FRANKLIN TEMPLETON INVESTMENTS
ONE FRANKLIN PARKWAY
SAN MATEO, CA 94403-1906
April 4, 2016
Filed via EDGAR
Ms. Karen Rossotto, Esq.
U.S. Securities and Exchange Commission
100 F Street, NE
Washington, DC 20549
Subject: Franklin Custodian Funds (the “Registrant”)
(File Nos. 002-11346; 811-00537)
Dear Ms. Rossotto:
On behalf of the Registrant, submitted herewith under the EDGAR system are the Registrant’s responses to the comments of the staff (the “Staff”) of the U.S. Securities and Exchange Commission (the “Commission”) that you provided via telephone to Amy C. Fitzsimmons on March 7, 2016 with regard to Post-Effective Amendment Nos. 108/53 to the Registrant’s Registration Statement on Form N-1A (the “Amendment”), which was filed with the Commission on January 20, 2016 under the Securities Act of 1933 (the “1933 Act”) and the Investment Company Act of 1940 (the “1940 Act”). The Amendment was filed in order to register the shares of a new series of the Registrant, the Franklin Focused Growth Fund (the “Fund”), under the 1933 Act, and to register the Fund under the 1940 Act. Each comment from the Staff is summarized below, followed by the Registrant’s response to the comment. Terms not defined herein have the meaning set forth for that term in the Amendment.
Prospectus Fund Summary
1. Comment: With respect to the annual fund operating expenses table, please explain why “Other expenses” are so high in light of the fact that this Fund is a basic equity fund.
Response: The Fund’s estimated “Other expenses” reflect the anticipated size of the Fund during the first year of operations, which is expected to be relatively small. Due to the anticipated small size of the Fund and the inclusion of start-up and organizational expenses, the Fund’s other expenses are estimated to be high because the Fund is not expected to realize economies of scale in the first year. The investment manager has contractually agreed to waive fees and reimbursement expenses to reduce the Fund’s actual net expenses for the first year, as reflected in the fee table.
2. Comment: With respect to footnote 2 in the annual fund operating expenses table that describes the fee waiver and expense limitation agreement, please confirm that the fee waiver and expense limitation agreement will be in place for at least one year from the effective date of the Amendment.
Response: The fee waiver and expense limitation agreement will be in place for at least one year from the effective date of the Amendment. The disclosure in the prospectus has been revised accordingly.
U.S. Securities and Exchange Commission
April 4, 2016
Page 2
3. Comment: In the first paragraph of the “Principal Investment Strategies” section of the Fund Summary, the disclosure states: “. . . the Fund invests predominately in equity securities of companies…” Please disclose any other types of instruments in which the Fund will invest principally and disclose the related risks.
Response: The principal investments of the Fund are included in the Fund Summary section of the prospectus. To the extent that the Fund invests in any other investments, such investments are not expected to be a principal strategy of the Fund.
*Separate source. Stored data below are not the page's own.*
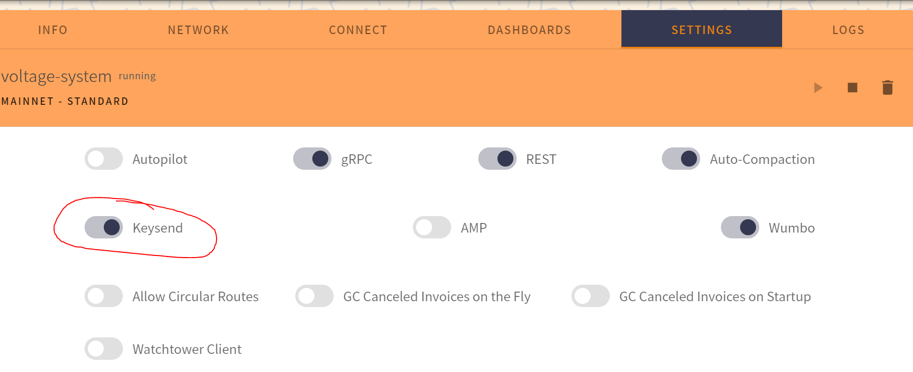This screenshot has width=913, height=372.
Task: Switch to the Network tab
Action: click(198, 30)
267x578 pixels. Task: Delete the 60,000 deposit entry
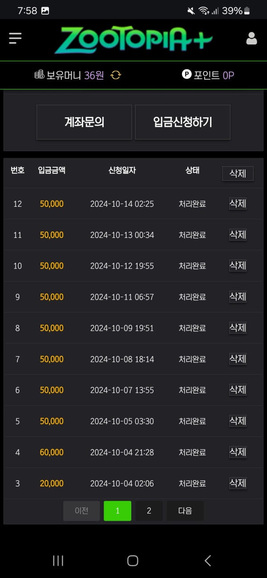pyautogui.click(x=238, y=452)
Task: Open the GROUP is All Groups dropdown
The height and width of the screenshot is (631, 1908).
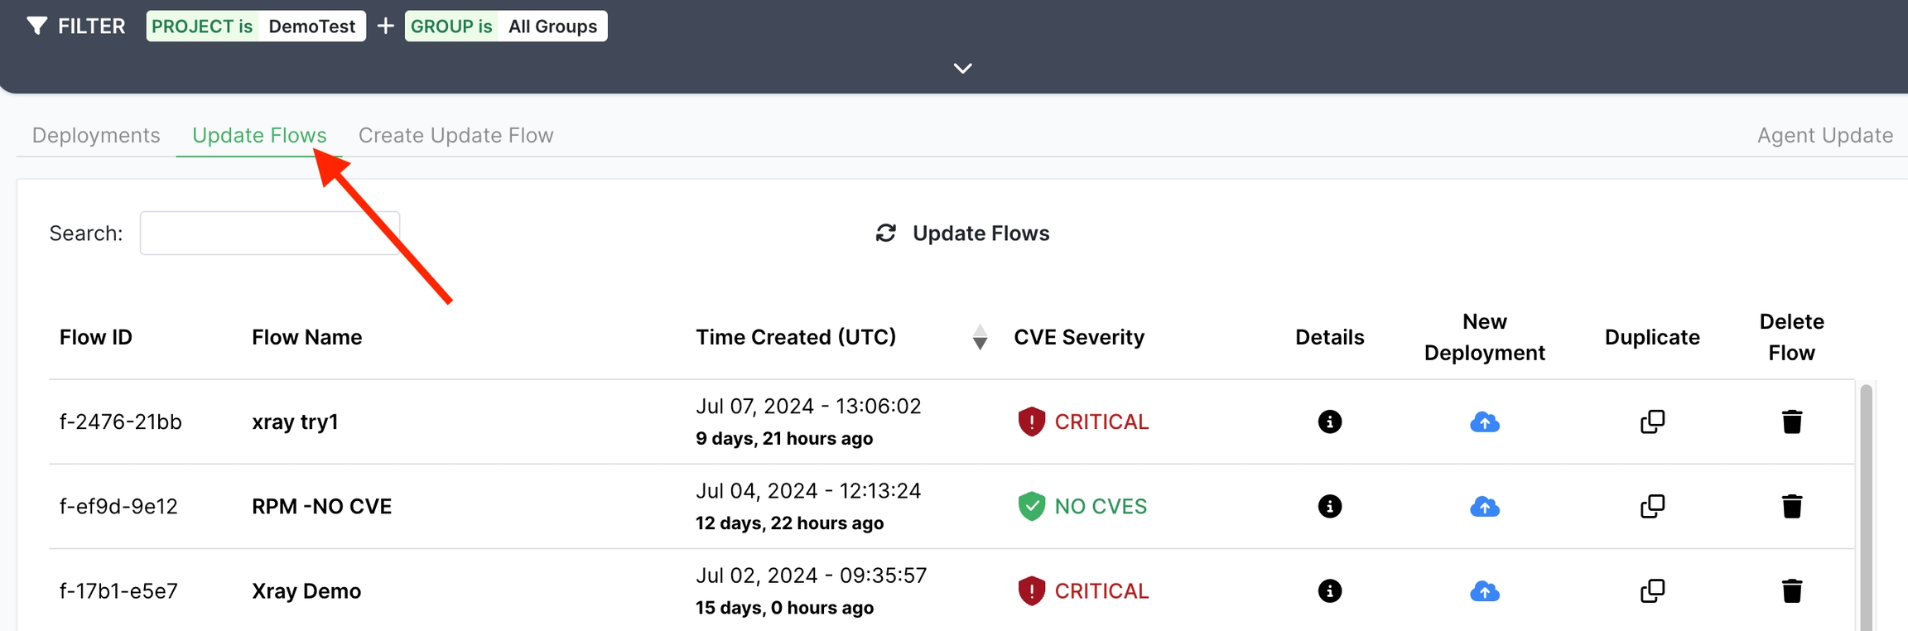Action: click(506, 26)
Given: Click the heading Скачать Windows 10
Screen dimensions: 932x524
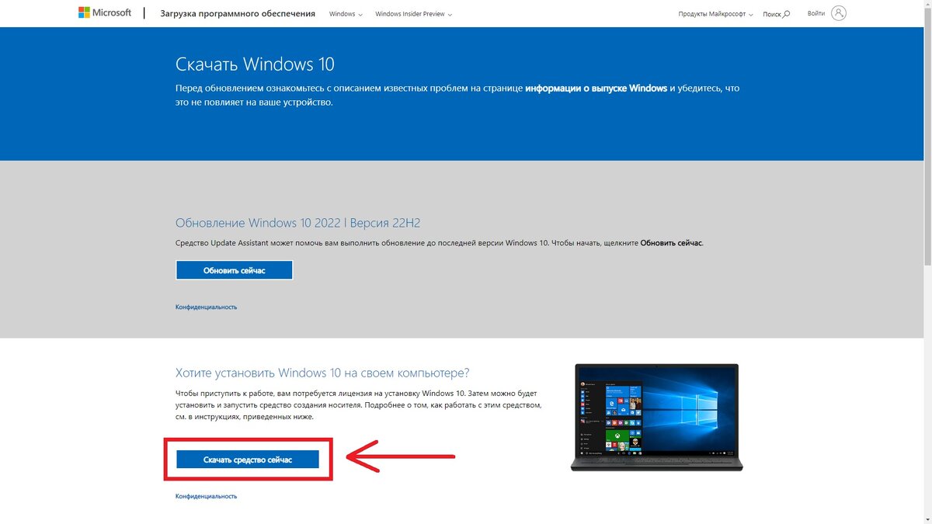Looking at the screenshot, I should click(254, 64).
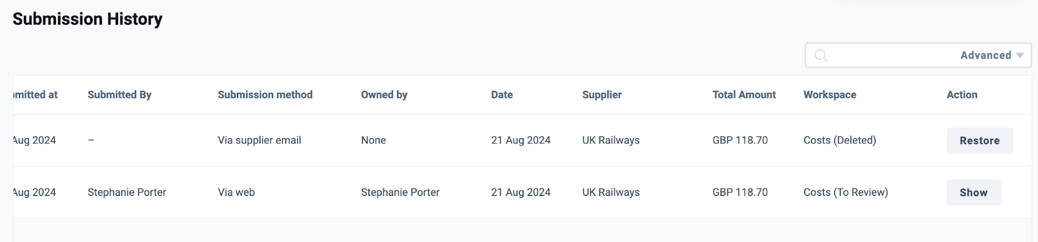
Task: Sort by Total Amount column header
Action: click(x=743, y=95)
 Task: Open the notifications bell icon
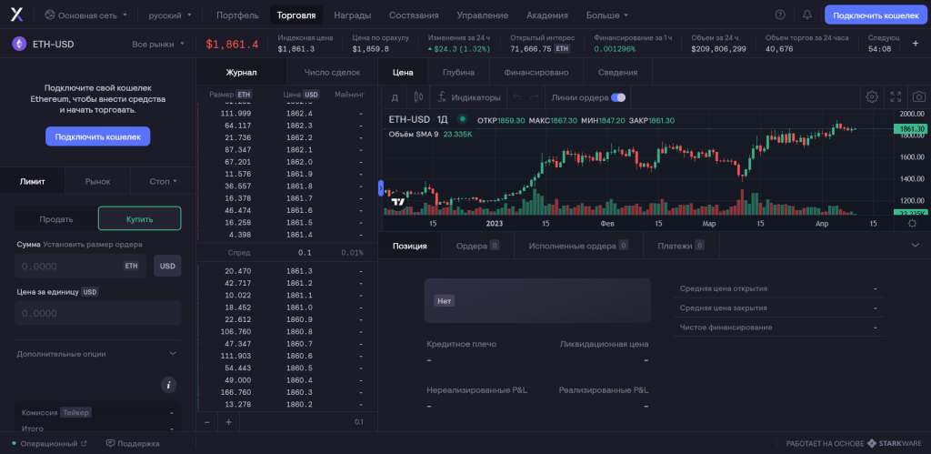[806, 15]
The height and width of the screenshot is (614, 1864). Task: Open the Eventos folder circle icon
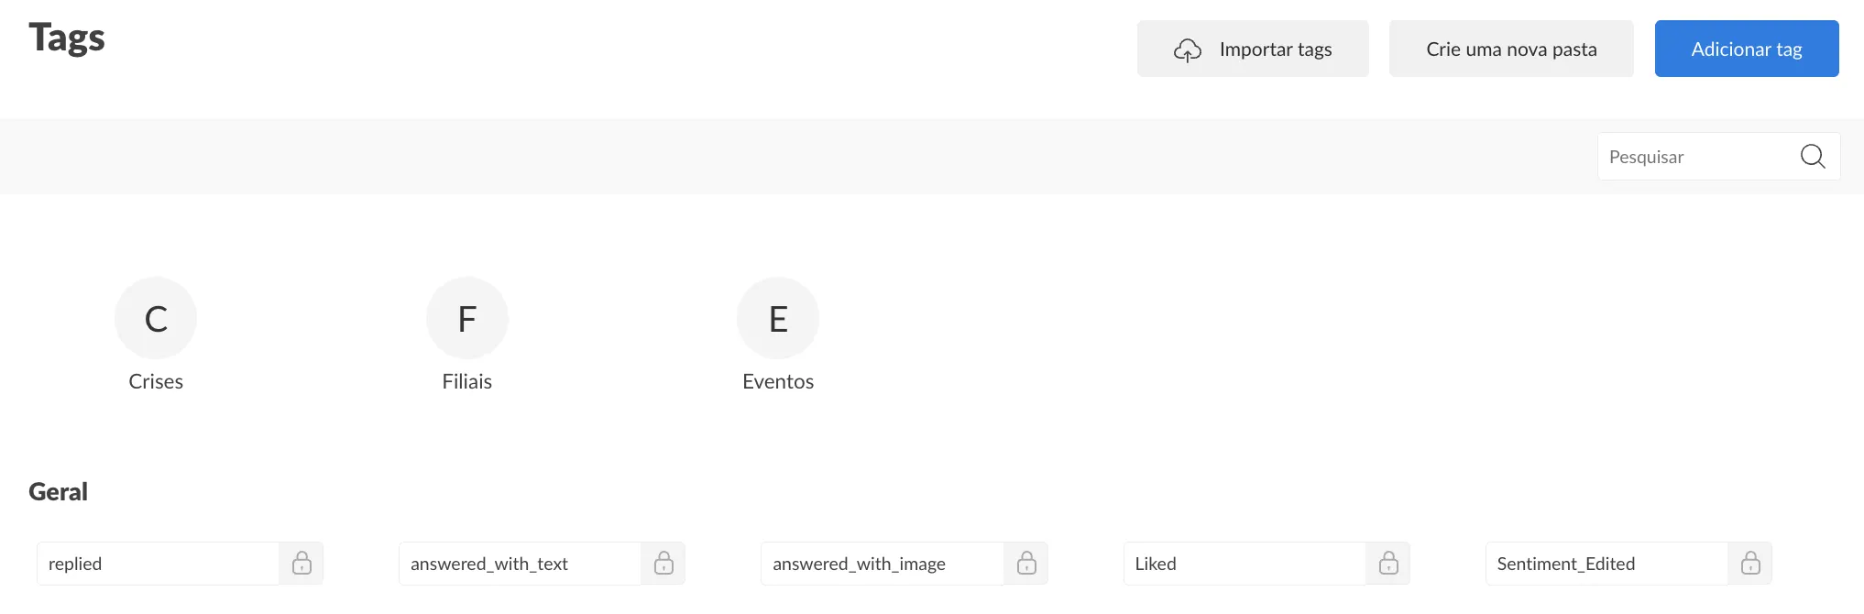click(778, 318)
4. Comment: In the second paragraph under “Principal Investment Strategies,” the disclosure states: “[i]n addition to the Fund’s main investments, the Fund may invest a portion (up to 25%) of its assets in foreign securities.” Please describe what the Fund’s “main” investments are (e.g., can the Fund invest up to 25% of its assets in foreign debt securities).
Response: The disclosure has been revised to reflect that the foreign securities in which the Fund may principally invest are equity securities.
5. Comment: Please confirm whether the Fund will be investing in emerging markets securities as a principal investment. If so, please add such disclosure to the principal investment strategies section of the prospectus. If not, please delete the applicable risk.
Response: The disclosure has been revised as requested.
6. Comment: Please confirm that the Fund will be diversified under the 1940 Act in light of its anticipated portfolio consisting of “20-50 companies.” If not, please add applicable disclosure regarding the Fund’s non-diversified status.
Response: The Fund expects to be a “diversified” fund under the 1940 Act.
7. Comment: With respect to the disclosure in the Fund’s prospectus stating that “the Fund may have significant positions in particular sectors…,” please confirm that these positions will not be significant enough for the Fund to be concentrated in any industry or a group of industries.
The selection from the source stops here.